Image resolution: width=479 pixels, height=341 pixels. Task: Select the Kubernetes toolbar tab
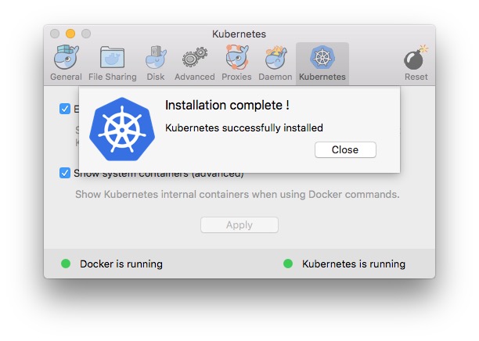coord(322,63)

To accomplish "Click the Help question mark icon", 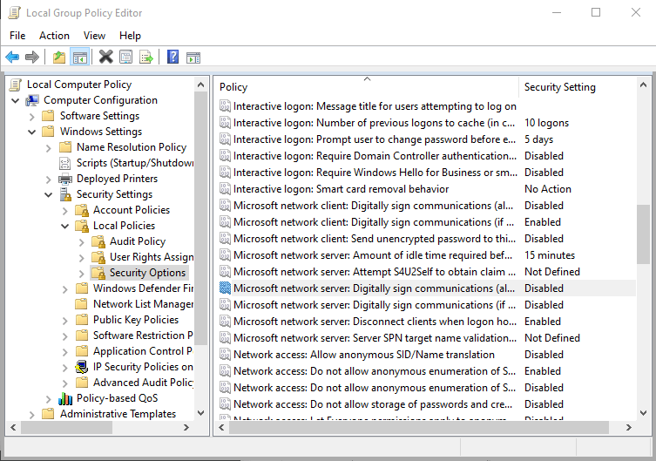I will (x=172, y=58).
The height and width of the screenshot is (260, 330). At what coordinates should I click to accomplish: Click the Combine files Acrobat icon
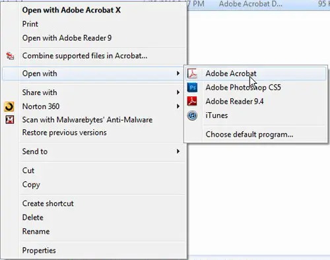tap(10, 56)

________

• **Work instruction**: Pictures stay out. Copy exactly, and only, the lines from the one containing "The height and" through the end of the data.

• **Response below**:
The height and width of the screenshot is (260, 330). At what coordinates should I click to accomplish: Click the Combine files Acrobat icon
tap(10, 56)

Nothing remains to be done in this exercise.